RECORDED DATA:
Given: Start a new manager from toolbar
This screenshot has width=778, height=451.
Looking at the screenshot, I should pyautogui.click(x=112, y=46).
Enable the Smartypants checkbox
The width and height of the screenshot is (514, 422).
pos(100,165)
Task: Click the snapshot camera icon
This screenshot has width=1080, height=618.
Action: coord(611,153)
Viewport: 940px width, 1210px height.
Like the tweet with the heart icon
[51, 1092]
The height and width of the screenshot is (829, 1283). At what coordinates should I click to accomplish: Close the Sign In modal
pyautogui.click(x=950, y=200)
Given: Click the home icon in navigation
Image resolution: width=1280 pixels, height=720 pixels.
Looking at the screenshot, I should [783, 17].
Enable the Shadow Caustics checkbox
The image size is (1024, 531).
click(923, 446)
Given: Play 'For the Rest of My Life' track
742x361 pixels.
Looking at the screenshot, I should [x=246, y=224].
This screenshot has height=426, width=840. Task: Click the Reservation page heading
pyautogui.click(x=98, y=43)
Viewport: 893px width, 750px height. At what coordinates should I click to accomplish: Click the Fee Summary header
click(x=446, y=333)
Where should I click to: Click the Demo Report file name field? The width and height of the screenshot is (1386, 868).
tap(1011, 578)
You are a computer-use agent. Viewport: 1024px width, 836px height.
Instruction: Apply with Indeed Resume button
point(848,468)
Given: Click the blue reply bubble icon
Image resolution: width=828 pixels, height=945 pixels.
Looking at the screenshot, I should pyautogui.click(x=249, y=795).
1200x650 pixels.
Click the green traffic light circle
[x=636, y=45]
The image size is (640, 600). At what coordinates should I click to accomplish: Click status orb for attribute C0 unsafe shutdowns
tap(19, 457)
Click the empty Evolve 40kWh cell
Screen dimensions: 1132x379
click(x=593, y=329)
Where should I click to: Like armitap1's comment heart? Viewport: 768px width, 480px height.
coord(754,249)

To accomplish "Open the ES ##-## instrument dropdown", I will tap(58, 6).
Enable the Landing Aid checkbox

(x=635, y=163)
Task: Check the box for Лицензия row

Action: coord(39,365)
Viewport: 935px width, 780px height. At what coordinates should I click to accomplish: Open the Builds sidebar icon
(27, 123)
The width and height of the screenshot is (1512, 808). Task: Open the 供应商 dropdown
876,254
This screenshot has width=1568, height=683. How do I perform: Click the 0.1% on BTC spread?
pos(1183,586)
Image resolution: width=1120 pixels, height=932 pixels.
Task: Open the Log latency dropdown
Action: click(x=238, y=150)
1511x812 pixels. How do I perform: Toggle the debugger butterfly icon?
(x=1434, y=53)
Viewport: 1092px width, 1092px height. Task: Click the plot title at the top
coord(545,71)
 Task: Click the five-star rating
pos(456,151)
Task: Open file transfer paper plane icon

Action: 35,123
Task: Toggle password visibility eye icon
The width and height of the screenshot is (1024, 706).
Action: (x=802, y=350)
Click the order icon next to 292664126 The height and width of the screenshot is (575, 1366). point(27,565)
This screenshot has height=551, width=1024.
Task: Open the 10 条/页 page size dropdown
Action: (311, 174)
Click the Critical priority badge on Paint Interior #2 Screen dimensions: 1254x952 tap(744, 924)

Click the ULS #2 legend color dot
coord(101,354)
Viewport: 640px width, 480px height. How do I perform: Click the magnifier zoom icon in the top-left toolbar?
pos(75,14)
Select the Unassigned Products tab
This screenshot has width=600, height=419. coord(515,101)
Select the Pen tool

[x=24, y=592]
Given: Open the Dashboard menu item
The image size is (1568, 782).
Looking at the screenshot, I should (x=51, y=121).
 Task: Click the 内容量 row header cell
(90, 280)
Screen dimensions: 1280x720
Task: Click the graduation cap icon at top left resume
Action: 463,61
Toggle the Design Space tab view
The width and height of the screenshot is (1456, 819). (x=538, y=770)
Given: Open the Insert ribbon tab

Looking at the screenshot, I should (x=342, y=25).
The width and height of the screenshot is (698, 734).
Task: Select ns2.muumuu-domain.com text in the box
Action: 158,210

AIM OF THE EXERCISE: An exact restatement of the data above is required.

SOLUTION TO THIS PROBLEM:
Given: Start a new manager from toolbar
This screenshot has width=778, height=451.
Looking at the screenshot, I should pyautogui.click(x=112, y=46).
Enable the Smartypants checkbox
The width and height of the screenshot is (514, 422).
pos(100,165)
Task: Click the snapshot camera icon
This screenshot has width=1080, height=618.
Action: coord(611,153)
Viewport: 940px width, 1210px height.
Like the tweet with the heart icon
[51, 1092]
The height and width of the screenshot is (829, 1283). At what coordinates should I click to accomplish: Close the Sign In modal
pyautogui.click(x=950, y=200)
Given: Click the home icon in navigation
Image resolution: width=1280 pixels, height=720 pixels.
Looking at the screenshot, I should [783, 17].
Enable the Shadow Caustics checkbox
The image size is (1024, 531).
click(923, 446)
Given: Play 'For the Rest of My Life' track
742x361 pixels.
Looking at the screenshot, I should [x=246, y=224].
This screenshot has height=426, width=840. Task: Click the Reservation page heading
pyautogui.click(x=98, y=43)
Viewport: 893px width, 750px height. At what coordinates should I click to accomplish: Click the Fee Summary header
click(x=446, y=333)
Where should I click to: Click the Demo Report file name field? The width and height of the screenshot is (1386, 868).
tap(1011, 578)
You are a computer-use agent. Viewport: 1024px width, 836px height.
Instruction: Apply with Indeed Resume button
point(848,468)
Given: Click the blue reply bubble icon
Image resolution: width=828 pixels, height=945 pixels.
Looking at the screenshot, I should pyautogui.click(x=249, y=795).
1200x650 pixels.
Click the green traffic light circle
[x=636, y=45]
The image size is (640, 600). At what coordinates should I click to accomplish: Click status orb for attribute C0 unsafe shutdowns
tap(19, 457)
Click the empty Evolve 40kWh cell
Screen dimensions: 1132x379
click(x=593, y=329)
Where should I click to: Like armitap1's comment heart? Viewport: 768px width, 480px height.
coord(754,249)

To accomplish "Open the ES ##-## instrument dropdown", I will tap(58, 6).
Enable the Landing Aid checkbox

(x=635, y=163)
Task: Check the box for Лицензия row

Action: coord(39,365)
Viewport: 935px width, 780px height. At what coordinates should I click to accomplish: Open the Builds sidebar icon
(27, 123)
The width and height of the screenshot is (1512, 808). Task: Open the 供应商 dropdown
876,254
This screenshot has width=1568, height=683. How do I perform: Click the 0.1% on BTC spread?
pos(1183,586)
Image resolution: width=1120 pixels, height=932 pixels.
Task: Open the Log latency dropdown
Action: click(x=238, y=150)
1511x812 pixels. How do I perform: Toggle the debugger butterfly icon?
(x=1434, y=53)
Viewport: 1092px width, 1092px height. Task: Click the plot title at the top
coord(545,71)
 Task: Click the five-star rating
pos(456,151)
Task: Open file transfer paper plane icon

Action: 35,123
Task: Toggle password visibility eye icon
The width and height of the screenshot is (1024, 706).
Action: (x=802, y=350)
Click the order icon next to 292664126 The height and width of the screenshot is (575, 1366). point(27,565)
This screenshot has height=551, width=1024.
Task: Open the 10 条/页 page size dropdown
Action: (311, 174)
Click the Critical priority badge on Paint Interior #2 Screen dimensions: 1254x952 tap(744, 924)

Click the ULS #2 legend color dot
coord(101,354)
Viewport: 640px width, 480px height. How do I perform: Click the magnifier zoom icon in the top-left toolbar?
pos(75,14)
Select the Unassigned Products tab
This screenshot has width=600, height=419. coord(515,101)
Select the Pen tool

[x=24, y=592]
Given: Open the Dashboard menu item
The image size is (1568, 782).
Looking at the screenshot, I should (x=51, y=121).
 Task: Click the 内容量 row header cell
(90, 280)
Screen dimensions: 1280x720
Task: Click the graduation cap icon at top left resume
Action: 463,61
Toggle the Design Space tab view
The width and height of the screenshot is (1456, 819). (x=538, y=770)
Given: Open the Insert ribbon tab

Looking at the screenshot, I should (x=342, y=25).
The width and height of the screenshot is (698, 734).
Task: Select ns2.muumuu-domain.com text in the box
Action: 158,210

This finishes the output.